Print the records exactly as they appear, from the line with "Task: Expand the CSDN bookmark folder" to the line with "pos(466,440)", including both of those lines.

------------------------------

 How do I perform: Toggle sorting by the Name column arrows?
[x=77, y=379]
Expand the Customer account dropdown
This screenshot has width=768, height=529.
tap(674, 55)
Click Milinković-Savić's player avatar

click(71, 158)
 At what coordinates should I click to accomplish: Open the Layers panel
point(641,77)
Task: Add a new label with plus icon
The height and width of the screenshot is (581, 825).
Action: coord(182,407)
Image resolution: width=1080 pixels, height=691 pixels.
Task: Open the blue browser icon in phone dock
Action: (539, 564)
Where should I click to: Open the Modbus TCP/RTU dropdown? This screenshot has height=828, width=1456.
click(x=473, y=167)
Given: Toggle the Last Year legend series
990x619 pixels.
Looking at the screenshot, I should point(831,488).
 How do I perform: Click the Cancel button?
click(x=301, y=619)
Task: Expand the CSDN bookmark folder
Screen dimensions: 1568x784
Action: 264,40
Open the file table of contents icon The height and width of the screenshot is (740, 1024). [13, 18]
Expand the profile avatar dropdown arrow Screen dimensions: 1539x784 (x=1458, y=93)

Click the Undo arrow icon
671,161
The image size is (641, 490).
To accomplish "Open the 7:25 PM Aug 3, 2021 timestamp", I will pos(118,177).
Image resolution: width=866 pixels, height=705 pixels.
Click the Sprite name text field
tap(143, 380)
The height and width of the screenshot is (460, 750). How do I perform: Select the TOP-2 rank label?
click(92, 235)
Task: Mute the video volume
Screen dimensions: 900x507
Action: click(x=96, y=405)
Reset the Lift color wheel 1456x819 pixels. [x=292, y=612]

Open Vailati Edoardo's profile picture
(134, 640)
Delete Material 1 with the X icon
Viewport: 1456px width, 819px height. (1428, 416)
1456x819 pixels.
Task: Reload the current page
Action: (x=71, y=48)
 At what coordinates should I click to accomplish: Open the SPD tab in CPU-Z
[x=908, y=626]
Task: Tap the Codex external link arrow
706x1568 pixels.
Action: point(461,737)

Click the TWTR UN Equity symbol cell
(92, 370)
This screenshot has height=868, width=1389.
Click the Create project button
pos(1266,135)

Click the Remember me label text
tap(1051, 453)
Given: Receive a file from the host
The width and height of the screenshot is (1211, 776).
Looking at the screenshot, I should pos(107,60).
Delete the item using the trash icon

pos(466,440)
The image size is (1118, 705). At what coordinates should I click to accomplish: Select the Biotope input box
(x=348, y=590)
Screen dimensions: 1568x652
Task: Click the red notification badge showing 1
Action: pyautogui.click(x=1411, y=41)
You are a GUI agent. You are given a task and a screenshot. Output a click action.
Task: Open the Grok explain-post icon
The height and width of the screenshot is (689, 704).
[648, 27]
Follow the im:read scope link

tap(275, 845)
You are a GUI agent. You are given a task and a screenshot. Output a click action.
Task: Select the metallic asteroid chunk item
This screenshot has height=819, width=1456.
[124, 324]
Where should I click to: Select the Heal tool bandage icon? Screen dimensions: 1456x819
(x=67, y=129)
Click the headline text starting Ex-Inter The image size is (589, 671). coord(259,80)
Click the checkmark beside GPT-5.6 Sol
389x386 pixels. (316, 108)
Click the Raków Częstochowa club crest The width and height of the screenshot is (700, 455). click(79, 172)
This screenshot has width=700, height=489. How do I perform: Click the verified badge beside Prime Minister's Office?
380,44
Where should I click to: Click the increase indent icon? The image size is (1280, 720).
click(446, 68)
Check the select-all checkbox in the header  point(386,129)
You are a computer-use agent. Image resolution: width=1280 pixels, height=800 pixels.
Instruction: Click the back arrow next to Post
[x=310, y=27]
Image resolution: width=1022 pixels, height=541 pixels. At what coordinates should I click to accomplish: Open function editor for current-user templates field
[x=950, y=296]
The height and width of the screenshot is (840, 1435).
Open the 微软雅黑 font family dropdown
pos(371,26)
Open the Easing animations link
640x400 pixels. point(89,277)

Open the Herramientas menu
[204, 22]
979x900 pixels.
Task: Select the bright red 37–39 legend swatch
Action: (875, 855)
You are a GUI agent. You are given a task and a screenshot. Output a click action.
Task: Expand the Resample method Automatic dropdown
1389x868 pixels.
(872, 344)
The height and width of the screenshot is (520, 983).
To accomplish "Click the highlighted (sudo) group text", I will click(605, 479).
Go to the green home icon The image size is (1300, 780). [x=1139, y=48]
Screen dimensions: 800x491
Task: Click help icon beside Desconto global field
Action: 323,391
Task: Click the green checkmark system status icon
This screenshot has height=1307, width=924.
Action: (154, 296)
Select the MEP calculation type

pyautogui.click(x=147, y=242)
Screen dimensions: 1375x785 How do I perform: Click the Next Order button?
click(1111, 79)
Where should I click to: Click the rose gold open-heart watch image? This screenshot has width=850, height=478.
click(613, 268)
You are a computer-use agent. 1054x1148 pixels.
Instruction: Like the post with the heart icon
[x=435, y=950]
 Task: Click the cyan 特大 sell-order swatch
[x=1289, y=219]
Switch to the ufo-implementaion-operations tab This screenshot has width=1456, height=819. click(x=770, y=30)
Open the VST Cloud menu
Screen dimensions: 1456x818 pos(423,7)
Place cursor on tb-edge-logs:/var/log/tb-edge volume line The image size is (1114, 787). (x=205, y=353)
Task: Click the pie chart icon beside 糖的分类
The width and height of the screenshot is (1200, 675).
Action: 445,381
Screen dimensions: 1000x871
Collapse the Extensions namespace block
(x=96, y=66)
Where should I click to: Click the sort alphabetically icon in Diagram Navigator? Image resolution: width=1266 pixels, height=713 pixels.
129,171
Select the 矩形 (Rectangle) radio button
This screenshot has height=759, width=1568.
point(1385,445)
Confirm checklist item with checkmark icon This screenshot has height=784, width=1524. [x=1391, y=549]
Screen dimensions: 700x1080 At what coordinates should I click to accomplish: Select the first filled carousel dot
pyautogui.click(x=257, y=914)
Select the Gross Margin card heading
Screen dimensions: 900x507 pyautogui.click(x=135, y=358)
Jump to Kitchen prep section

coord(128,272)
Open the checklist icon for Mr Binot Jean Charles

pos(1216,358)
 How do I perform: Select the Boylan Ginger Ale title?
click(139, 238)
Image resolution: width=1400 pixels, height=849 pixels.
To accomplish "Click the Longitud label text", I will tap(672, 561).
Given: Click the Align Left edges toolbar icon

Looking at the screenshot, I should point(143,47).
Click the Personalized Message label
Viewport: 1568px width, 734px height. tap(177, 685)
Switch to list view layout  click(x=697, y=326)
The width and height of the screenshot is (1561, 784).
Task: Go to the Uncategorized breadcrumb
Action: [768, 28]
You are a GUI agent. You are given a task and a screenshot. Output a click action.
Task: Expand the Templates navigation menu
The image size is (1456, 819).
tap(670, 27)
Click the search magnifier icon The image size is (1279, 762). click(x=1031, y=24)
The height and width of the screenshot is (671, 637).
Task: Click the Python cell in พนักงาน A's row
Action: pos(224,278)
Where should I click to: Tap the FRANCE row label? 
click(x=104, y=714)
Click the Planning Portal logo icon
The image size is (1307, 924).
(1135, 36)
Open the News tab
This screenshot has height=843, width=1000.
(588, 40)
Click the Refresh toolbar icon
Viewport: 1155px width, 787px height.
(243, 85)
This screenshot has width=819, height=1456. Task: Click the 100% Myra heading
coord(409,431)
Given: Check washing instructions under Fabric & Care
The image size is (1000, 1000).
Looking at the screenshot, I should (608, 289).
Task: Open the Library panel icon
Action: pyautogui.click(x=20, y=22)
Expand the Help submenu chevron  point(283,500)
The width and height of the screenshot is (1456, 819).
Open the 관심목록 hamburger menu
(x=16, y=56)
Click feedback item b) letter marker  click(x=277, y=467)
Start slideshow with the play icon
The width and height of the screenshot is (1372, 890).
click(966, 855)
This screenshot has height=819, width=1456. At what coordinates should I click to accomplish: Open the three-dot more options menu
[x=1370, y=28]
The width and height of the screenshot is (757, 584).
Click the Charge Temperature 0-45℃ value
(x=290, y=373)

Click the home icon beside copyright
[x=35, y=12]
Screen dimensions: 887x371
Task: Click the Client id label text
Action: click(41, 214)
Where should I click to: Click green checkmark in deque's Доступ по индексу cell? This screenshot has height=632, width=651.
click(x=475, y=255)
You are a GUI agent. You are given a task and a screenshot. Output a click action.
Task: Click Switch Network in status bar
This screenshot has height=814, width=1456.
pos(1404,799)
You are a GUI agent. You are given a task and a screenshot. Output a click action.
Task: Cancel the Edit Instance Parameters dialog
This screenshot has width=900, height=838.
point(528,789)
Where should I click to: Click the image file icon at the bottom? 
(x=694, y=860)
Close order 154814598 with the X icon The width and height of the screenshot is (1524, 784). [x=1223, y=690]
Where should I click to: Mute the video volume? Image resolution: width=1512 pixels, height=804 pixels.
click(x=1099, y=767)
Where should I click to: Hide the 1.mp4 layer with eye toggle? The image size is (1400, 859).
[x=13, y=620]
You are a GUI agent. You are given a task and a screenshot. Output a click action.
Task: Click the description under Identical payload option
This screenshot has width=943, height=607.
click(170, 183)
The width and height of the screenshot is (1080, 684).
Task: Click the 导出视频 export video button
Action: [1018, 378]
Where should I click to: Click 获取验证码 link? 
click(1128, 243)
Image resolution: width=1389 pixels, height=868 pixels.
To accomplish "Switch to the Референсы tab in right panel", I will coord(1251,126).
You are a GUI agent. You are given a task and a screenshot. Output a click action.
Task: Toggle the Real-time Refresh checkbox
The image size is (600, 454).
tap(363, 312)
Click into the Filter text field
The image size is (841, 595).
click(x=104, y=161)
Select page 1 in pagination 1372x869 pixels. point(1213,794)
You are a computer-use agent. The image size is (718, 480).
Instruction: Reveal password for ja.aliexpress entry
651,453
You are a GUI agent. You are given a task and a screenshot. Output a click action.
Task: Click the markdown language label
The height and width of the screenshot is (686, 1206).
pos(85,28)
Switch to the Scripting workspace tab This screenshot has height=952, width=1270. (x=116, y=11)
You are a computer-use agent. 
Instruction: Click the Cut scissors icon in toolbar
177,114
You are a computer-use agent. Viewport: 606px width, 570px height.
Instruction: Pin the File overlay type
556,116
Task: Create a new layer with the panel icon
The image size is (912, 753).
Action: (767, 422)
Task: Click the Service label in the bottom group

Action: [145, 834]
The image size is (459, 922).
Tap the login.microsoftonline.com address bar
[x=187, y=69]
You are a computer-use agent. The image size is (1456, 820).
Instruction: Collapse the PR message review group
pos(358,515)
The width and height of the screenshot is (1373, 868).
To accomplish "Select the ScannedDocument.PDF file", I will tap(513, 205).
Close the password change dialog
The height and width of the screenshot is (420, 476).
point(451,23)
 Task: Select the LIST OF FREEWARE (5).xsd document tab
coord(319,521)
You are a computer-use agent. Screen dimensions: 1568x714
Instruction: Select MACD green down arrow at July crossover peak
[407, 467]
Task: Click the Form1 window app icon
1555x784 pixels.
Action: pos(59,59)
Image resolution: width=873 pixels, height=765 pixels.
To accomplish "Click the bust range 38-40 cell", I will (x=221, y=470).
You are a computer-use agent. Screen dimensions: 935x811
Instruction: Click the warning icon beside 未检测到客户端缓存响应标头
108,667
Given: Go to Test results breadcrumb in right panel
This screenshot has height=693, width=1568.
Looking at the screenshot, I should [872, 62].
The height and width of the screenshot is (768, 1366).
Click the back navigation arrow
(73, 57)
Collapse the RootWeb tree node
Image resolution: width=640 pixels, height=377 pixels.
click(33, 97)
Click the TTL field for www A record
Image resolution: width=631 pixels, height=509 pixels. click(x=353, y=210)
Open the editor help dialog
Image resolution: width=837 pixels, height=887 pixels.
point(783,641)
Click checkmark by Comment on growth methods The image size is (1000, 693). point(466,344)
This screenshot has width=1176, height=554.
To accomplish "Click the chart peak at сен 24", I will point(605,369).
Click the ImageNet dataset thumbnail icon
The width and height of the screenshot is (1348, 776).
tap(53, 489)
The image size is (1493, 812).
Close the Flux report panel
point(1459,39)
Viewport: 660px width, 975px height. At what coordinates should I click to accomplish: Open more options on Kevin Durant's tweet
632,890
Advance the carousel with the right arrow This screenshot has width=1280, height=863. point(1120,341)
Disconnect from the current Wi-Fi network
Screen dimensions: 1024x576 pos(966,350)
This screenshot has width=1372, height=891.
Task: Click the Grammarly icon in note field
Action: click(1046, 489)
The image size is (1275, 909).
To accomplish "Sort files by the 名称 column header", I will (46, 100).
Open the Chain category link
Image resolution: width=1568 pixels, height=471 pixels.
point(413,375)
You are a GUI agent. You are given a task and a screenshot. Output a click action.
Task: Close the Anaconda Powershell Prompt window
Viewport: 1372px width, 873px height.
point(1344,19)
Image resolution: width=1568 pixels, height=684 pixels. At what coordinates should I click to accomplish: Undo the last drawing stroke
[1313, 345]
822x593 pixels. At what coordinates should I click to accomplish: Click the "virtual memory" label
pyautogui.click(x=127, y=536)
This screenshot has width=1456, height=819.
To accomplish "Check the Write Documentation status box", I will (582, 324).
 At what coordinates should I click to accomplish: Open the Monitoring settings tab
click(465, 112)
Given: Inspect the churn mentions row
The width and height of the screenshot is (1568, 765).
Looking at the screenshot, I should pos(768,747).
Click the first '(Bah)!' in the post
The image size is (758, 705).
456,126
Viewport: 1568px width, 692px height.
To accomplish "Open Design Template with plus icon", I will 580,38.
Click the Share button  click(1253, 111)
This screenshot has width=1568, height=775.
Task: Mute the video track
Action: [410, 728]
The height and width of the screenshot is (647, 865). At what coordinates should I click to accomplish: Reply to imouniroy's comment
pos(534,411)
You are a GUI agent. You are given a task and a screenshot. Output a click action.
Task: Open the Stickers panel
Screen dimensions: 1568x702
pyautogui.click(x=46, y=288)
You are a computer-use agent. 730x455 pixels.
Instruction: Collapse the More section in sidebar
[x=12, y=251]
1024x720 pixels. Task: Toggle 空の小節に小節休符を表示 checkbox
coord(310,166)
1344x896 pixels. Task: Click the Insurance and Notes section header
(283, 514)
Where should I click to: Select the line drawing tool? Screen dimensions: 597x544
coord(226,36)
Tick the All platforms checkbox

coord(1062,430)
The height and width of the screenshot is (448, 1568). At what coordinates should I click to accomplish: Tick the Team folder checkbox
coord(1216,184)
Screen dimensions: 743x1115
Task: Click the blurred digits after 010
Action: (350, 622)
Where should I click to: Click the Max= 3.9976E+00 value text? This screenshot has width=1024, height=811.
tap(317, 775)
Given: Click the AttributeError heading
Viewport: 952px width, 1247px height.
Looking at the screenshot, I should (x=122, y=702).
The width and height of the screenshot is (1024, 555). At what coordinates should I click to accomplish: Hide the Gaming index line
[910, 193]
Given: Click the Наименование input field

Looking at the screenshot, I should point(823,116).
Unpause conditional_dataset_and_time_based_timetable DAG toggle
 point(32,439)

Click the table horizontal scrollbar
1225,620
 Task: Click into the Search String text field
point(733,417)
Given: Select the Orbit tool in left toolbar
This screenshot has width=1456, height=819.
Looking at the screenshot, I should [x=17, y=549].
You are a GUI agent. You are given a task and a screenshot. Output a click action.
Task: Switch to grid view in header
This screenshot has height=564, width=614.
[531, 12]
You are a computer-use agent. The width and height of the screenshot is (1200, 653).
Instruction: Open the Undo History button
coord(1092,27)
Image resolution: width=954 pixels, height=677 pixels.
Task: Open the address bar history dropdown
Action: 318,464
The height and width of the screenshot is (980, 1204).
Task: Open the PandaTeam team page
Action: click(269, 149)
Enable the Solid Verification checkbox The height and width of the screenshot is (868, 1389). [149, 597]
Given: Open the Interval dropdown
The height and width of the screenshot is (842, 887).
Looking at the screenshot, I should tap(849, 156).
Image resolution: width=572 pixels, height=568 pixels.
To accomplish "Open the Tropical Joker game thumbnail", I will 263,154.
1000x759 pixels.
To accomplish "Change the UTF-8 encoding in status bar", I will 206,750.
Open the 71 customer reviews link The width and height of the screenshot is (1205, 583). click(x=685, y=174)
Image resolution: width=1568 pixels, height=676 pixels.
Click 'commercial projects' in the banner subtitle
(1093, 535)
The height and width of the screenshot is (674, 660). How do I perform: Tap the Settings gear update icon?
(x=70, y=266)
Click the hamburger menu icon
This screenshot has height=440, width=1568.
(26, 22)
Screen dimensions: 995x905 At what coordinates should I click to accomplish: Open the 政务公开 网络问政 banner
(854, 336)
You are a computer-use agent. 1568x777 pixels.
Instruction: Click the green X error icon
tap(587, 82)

------------------------------

THE SOLUTION →
Task: Expand the CSDN bookmark folder
Screen dimensions: 1568x784
Action: 264,40
Open the file table of contents icon The height and width of the screenshot is (740, 1024). [13, 18]
Expand the profile avatar dropdown arrow Screen dimensions: 1539x784 (x=1458, y=93)

Click the Undo arrow icon
671,161
The image size is (641, 490).
To accomplish "Open the 7:25 PM Aug 3, 2021 timestamp", I will pos(118,177).
Image resolution: width=866 pixels, height=705 pixels.
Click the Sprite name text field
tap(143, 380)
The height and width of the screenshot is (460, 750). How do I perform: Select the TOP-2 rank label?
click(92, 235)
Task: Mute the video volume
Screen dimensions: 900x507
Action: click(x=96, y=405)
Reset the Lift color wheel 1456x819 pixels. [x=292, y=612]

Open Vailati Edoardo's profile picture
(134, 640)
Delete Material 1 with the X icon
Viewport: 1456px width, 819px height. (1428, 416)
1456x819 pixels.
Task: Reload the current page
Action: (x=71, y=48)
 At what coordinates should I click to accomplish: Open the SPD tab in CPU-Z
[x=908, y=626]
Task: Tap the Codex external link arrow
706x1568 pixels.
Action: point(461,737)

Click the TWTR UN Equity symbol cell
(92, 370)
This screenshot has height=868, width=1389.
Click the Create project button
pos(1266,135)

Click the Remember me label text
tap(1051, 453)
Given: Receive a file from the host
The width and height of the screenshot is (1211, 776).
Looking at the screenshot, I should pos(107,60).
Delete the item using the trash icon

pos(466,440)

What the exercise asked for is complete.